### YOUR INSTRUCTIONS
Starting with the line that contains "The image size is (800, 633)." and going on through the line that contains "coord(320,111)", rewrite those lines of the records with "computer-use agent" renamed to "GUI agent", keeping everything else unchanged.

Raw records
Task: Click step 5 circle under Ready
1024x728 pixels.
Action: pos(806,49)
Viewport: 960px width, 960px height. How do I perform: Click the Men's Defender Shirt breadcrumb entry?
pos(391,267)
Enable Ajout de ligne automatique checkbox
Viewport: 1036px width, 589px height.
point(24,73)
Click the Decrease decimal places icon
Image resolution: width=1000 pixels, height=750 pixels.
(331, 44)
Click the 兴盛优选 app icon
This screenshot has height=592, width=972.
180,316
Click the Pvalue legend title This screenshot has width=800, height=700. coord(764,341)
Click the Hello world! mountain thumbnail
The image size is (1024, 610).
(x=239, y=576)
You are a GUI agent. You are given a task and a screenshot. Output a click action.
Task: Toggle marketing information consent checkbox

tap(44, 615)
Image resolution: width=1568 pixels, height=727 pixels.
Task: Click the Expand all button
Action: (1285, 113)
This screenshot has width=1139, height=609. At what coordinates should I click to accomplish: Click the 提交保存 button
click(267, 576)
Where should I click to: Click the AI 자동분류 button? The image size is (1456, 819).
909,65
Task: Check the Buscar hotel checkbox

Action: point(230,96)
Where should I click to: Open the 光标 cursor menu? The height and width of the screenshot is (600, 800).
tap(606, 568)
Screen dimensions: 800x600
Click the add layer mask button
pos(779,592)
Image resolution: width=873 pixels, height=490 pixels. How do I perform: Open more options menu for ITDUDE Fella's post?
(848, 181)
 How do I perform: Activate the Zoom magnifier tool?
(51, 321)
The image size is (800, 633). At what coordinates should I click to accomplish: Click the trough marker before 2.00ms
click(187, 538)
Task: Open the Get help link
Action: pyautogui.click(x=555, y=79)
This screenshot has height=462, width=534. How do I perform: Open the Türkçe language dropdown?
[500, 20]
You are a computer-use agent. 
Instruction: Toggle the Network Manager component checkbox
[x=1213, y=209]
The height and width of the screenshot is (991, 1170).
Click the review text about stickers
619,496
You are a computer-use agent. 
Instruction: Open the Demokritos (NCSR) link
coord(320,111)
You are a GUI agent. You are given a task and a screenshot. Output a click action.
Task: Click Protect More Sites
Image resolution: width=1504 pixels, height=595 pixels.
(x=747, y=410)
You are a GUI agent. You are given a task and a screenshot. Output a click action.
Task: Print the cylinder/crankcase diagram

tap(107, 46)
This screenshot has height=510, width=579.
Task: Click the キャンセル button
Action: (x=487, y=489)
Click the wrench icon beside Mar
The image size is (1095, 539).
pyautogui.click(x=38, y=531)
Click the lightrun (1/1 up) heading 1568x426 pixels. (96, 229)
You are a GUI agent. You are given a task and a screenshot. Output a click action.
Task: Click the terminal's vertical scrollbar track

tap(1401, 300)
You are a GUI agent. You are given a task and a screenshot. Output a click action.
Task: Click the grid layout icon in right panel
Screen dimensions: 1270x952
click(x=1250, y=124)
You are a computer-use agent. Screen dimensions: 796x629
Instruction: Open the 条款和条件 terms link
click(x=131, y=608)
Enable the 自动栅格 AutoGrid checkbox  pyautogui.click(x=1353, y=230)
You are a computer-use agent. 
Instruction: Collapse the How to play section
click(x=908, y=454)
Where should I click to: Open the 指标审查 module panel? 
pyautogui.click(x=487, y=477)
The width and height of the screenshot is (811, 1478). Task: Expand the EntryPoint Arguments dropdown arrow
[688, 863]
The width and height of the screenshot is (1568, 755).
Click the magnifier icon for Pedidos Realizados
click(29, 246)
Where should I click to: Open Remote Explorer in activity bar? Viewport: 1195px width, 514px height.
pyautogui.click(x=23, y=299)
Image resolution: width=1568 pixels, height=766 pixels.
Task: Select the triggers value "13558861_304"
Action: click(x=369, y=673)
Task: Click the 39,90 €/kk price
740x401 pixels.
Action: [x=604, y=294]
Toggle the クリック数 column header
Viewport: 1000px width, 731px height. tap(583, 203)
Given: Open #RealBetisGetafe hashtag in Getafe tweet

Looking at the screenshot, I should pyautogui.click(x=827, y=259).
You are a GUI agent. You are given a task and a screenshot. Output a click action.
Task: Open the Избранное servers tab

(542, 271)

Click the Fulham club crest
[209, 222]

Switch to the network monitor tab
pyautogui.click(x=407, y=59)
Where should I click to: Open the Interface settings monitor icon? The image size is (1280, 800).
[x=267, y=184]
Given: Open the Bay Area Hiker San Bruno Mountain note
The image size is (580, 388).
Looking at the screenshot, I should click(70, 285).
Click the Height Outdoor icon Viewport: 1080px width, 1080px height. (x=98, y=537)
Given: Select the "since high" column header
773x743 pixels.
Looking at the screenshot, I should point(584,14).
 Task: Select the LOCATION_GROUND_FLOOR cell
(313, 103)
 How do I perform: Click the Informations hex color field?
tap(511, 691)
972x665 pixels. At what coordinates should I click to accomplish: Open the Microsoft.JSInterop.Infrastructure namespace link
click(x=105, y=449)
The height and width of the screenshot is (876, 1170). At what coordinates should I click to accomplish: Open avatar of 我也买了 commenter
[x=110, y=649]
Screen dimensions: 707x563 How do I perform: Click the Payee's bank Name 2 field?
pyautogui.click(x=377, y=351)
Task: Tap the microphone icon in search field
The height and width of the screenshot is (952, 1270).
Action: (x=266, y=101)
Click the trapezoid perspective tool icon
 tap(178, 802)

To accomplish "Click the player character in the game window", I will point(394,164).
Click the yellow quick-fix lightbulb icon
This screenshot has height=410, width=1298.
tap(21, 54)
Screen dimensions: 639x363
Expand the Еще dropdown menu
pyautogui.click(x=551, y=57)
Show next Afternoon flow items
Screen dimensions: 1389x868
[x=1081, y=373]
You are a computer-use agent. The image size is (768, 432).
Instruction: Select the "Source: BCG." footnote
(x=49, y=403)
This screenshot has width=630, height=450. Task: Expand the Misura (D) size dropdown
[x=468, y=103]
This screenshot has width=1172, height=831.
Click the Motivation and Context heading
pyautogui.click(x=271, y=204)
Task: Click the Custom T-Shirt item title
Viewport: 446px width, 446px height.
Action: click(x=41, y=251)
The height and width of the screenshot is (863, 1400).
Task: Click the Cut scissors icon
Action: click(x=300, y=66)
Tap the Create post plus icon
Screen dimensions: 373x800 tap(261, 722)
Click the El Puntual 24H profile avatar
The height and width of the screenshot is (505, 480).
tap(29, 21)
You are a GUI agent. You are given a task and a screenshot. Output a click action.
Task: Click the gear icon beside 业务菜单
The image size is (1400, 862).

### COMPLETED TASK
The image size is (800, 633). At what coordinates should I click to accomplish: Click the trough marker before 2.00ms
click(187, 538)
Task: Open the Get help link
Action: pyautogui.click(x=555, y=79)
This screenshot has height=462, width=534. How do I perform: Open the Türkçe language dropdown?
[500, 20]
You are a GUI agent. 
Instruction: Toggle the Network Manager component checkbox
[x=1213, y=209]
The height and width of the screenshot is (991, 1170).
Click the review text about stickers
619,496
You are a GUI agent. 
Instruction: Open the Demokritos (NCSR) link
coord(320,111)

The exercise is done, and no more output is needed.